# testen ob Verbindung ins internet besteht



## Guest (24. Aug 2006)

hallo,

vermutlich ist es eine einfache frage:

wie kann ich vor dem versenden einer mail herausfinden, ob eine Verbindung ins internet besteht?

ich könnte natürlich beim Versenden die exception abfangen, aber gibt es einen "besseren" weg?

danke


----------



## foobar (24. Aug 2006)

Du kannst ja einfach mal einen Ping an www.google.de o.ä senden, dann siehste ob du on bist oder nicht.


----------



## Guest (24. Aug 2006)

so habe ich es nicht gemeint, habe mich undeutlich ausgedrückt:

wie kann ein java-Programm vor dem versenden einer mail (durch eben dieses java-programm) herausfinden, ob eine internetverbinung besteht.


----------



## foobar (24. Aug 2006)

Jo, ist mir schon klar.

Stell doch einfach eine Socketverbindung mit einem server im Inet her, dann weißt du ob du on bist oder nicht.
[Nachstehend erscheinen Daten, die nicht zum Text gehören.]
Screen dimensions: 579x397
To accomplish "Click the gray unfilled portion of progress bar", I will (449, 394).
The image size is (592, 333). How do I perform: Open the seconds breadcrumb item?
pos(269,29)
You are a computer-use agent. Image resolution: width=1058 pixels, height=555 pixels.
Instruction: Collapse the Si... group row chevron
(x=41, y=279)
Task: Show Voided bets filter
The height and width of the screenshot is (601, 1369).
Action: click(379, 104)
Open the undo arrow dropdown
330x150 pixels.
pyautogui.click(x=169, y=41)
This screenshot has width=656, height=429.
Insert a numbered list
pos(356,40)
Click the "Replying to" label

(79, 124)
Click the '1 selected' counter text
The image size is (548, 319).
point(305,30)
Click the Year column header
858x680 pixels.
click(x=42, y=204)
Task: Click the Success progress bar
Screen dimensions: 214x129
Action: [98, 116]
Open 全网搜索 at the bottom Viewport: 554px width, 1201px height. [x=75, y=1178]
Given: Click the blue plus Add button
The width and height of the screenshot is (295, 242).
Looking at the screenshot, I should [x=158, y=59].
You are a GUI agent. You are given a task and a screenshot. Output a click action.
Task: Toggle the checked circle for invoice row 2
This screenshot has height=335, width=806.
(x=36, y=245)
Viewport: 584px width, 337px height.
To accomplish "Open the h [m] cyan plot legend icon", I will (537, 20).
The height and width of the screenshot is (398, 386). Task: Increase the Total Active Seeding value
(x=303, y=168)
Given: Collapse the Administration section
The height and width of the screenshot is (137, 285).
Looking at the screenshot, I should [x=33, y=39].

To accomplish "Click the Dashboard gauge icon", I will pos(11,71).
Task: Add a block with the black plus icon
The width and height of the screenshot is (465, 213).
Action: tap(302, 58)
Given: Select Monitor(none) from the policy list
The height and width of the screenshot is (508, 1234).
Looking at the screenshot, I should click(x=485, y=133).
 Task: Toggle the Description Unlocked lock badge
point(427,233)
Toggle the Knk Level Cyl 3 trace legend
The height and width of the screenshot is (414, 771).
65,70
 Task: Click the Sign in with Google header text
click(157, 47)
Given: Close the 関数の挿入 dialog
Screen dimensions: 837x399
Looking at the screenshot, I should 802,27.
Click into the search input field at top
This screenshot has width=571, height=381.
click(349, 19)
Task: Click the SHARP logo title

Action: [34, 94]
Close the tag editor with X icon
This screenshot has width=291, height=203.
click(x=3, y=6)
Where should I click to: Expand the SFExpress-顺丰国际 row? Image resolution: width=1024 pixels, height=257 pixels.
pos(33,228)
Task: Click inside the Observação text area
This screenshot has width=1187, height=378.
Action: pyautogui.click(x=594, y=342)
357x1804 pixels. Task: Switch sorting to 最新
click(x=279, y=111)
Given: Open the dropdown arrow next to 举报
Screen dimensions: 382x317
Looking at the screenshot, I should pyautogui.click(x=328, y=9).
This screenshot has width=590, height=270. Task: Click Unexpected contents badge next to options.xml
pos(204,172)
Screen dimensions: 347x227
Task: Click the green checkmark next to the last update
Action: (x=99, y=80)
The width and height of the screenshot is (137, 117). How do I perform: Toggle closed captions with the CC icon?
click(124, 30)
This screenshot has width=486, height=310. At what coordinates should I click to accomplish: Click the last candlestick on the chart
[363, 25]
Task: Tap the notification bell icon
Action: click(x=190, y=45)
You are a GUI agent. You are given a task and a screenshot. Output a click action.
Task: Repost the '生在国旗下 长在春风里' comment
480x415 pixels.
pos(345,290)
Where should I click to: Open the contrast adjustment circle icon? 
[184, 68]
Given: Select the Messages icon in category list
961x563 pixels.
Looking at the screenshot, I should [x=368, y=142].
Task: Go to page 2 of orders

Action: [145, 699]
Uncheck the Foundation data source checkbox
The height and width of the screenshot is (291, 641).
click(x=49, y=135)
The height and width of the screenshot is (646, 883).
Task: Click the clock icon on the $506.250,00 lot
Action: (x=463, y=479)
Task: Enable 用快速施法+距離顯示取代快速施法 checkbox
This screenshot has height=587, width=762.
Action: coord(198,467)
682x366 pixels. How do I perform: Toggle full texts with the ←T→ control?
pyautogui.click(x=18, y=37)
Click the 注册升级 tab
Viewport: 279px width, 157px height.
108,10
Am besten stellst du eine Verbindung mit dem SMTP-Server her, dem du die Nachicht übermitteln willst.


----------



## Guest (24. Aug 2006)

Anonymous hat gesagt.:
			
		

> ...wie kann ich ... herausfinden, ob eine Verbindung ins internet besteht?


Siehe: java.net.InetAddress#getByName(String host) bzw. java.net.InetAddress#isReachable()


----------